● Work to complete
Please convert the listing below into a Markdown table with the columns Row and Line. Begin at the line that contains "Point to the bathroom", stop after the line that contains "Pick the square", and leave out blank lines.

● Exercise materials
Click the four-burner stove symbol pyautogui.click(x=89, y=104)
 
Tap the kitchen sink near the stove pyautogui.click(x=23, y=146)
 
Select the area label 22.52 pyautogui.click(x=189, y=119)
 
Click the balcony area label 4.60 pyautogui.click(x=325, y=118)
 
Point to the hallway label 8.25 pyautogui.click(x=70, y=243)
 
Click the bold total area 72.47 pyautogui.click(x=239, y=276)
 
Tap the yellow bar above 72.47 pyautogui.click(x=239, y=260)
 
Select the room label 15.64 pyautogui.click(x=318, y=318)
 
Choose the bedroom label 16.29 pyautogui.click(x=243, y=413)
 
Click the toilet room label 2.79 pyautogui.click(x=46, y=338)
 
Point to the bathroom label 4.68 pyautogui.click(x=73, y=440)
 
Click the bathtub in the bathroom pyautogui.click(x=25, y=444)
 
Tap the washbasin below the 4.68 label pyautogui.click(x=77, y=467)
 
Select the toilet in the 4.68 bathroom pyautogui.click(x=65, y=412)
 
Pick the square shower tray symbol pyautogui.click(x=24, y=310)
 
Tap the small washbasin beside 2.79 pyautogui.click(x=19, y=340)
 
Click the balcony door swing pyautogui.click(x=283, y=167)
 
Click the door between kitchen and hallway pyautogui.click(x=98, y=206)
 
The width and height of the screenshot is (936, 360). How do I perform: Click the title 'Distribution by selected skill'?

* * *

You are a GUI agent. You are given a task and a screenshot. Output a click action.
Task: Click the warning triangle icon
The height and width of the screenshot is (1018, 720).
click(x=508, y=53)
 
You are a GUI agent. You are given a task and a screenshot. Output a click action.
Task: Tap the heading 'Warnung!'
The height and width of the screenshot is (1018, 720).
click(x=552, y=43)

---

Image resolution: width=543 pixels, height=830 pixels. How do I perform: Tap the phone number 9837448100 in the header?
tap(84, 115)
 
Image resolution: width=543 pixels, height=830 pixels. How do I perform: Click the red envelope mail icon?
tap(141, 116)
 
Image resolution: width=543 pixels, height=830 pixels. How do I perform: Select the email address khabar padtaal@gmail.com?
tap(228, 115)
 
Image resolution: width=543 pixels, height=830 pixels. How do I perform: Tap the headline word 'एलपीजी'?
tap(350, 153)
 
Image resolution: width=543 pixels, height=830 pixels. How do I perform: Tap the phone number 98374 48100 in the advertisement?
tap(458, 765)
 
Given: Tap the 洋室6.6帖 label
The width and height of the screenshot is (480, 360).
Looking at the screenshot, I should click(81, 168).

● Result of the task
| Row | Line |
|---|---|
| 1 | Point to the bathroom label 4.68 pyautogui.click(x=73, y=440) |
| 2 | Click the bathtub in the bathroom pyautogui.click(x=25, y=444) |
| 3 | Tap the washbasin below the 4.68 label pyautogui.click(x=77, y=467) |
| 4 | Select the toilet in the 4.68 bathroom pyautogui.click(x=65, y=412) |
| 5 | Pick the square shower tray symbol pyautogui.click(x=24, y=310) |